Text to read:
=======

Skip to content

Model Schema

Schema definitions for validating supported model architectures and layer blocks.

UnitFloat module-attribute

UnitFloat: TypeAlias = Annotated[
    float, Field(ge=0.0, le=1.0)
]

A float that must be in range of [0, 1].

PaddingTypeStr module-attribute

PaddingTypeStr: TypeAlias = Literal['valid', 'same']

Padding modes supported by Keras convolution and pooling layers.

PositiveIntTuple module-attribute

PositiveIntTuple: TypeAlias = (
    PositiveInt | tuple[PositiveInt, PositiveInt]
)

A single positive integer or a tuple of two positive integers, usually used for sizes/strides.

NormalizationStr module-attribute

NormalizationStr: TypeAlias = Literal[
    "layer_norm", "rms_norm", "dyt"
]

Available normalization layers.

ActivationStr module-attribute

ActivationStr: TypeAlias = Literal[
    "celu",
    "elu",
    "exponential",
    "gelu",
    "glu",
    "hard_shrink",
    "hard_sigmoid",
    "hard_silu",
    "hard_tanh",
    "leaky_relu",
    "linear",
    "log_sigmoid",
    "log_softmax",
    "mish",
    "relu",
    "relu6",
    "selu",
    "sigmoid",
    "silu",
    "soft_shrink",
    "softmax",
    "softplus",
    "softsign",
    "sparse_plus",
    "sparsemax",
    "squareplus",
    "tanh",
    "tanh_shrink",
    "threshold",
]

Supported Keras activation functions.

=======

Data section:

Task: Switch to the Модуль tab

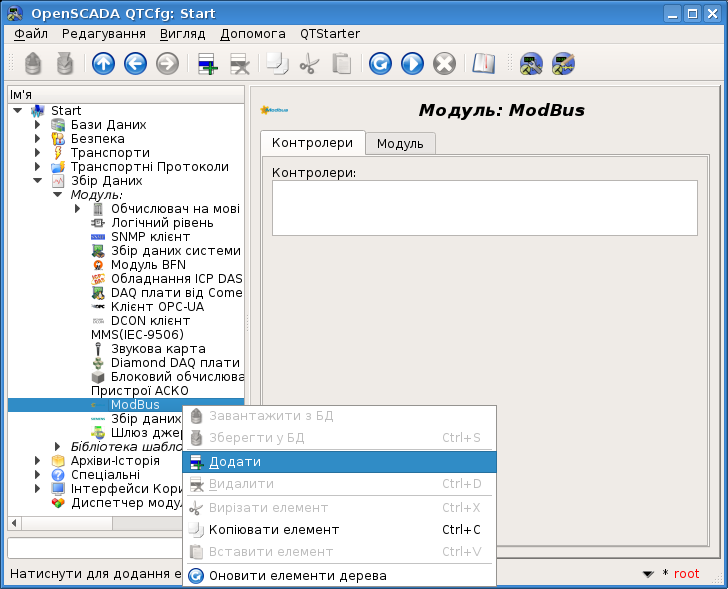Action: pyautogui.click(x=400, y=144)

=======

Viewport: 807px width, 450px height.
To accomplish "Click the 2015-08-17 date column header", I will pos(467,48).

=======

Exercise set:
1. In the model schema reference above, translate this sentence into Spanish: "Padding modes supported by Keras convolution and pooling layers."
2. Reproduce the part of the model schema reference from "UnitFloat module-attribute" up to and including "and pooling layers.".

Responses to the exercise:
1. Modos de relleno admitidos por las capas de convolución y de agrupación de Keras.

2.
UnitFloat module-attribute

UnitFloat: TypeAlias = Annotated[
    float, Field(ge=0.0, le=1.0)
]

A float that must be in range of [0, 1].

PaddingTypeStr module-attribute

PaddingTypeStr: TypeAlias = Literal['valid', 'same']

Padding modes supported by Keras convolution and pooling layers.